■ Work to be completed ■
From the line containing "How do I perform: Click the" down to the last line of the entries, print each line exactly and leave the pictures out.

■ Data supplied ■
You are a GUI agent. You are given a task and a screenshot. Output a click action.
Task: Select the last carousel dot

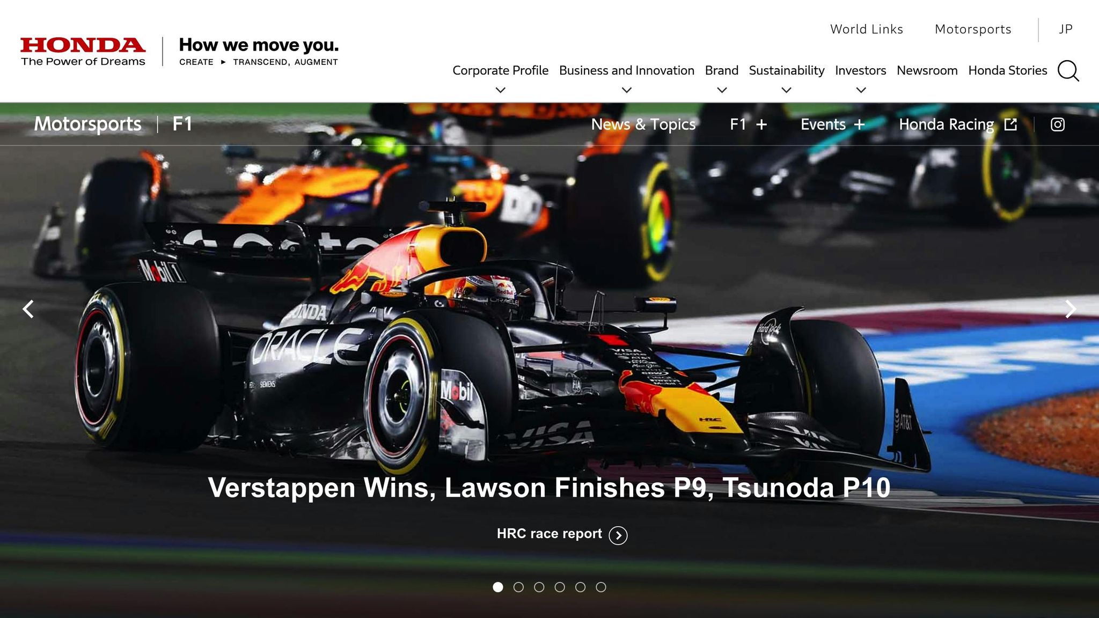coord(601,587)
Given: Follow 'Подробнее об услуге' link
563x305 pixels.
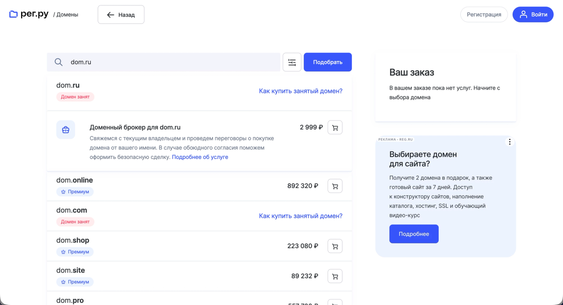Looking at the screenshot, I should click(x=200, y=157).
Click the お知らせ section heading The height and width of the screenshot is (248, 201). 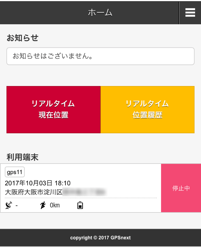[23, 38]
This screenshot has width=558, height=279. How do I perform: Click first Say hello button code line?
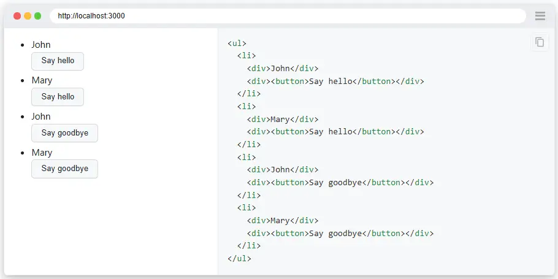coord(335,81)
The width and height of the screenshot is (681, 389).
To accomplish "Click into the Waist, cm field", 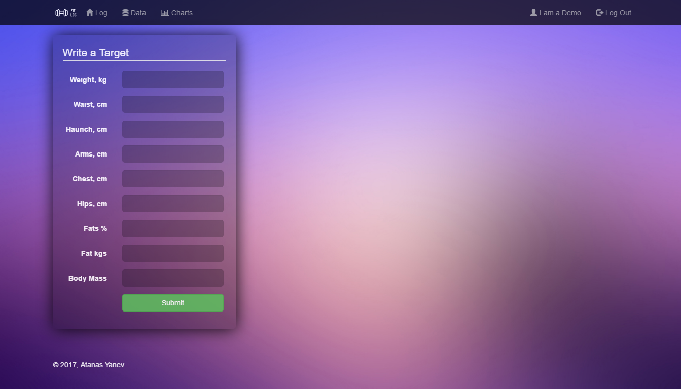I will (172, 104).
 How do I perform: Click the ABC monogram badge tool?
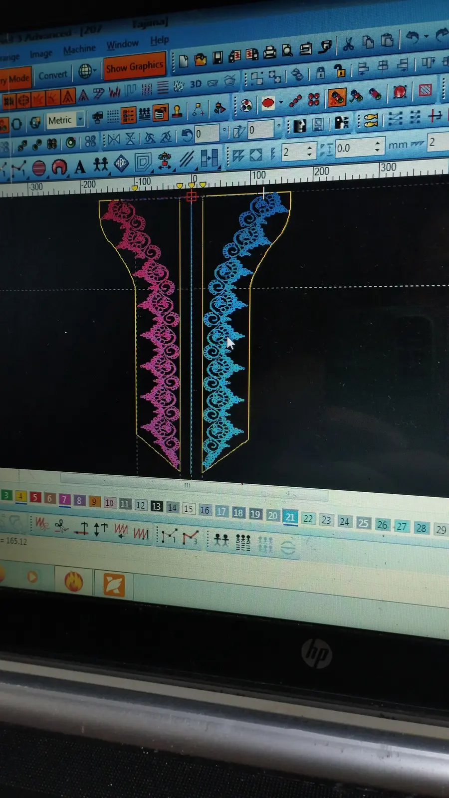122,164
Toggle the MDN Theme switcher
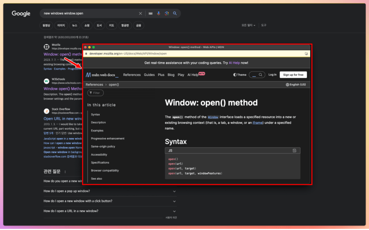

■ Task result ■
 How do I perform: Click the ABC monogram badge tool?
122,164
Toggle the MDN Theme switcher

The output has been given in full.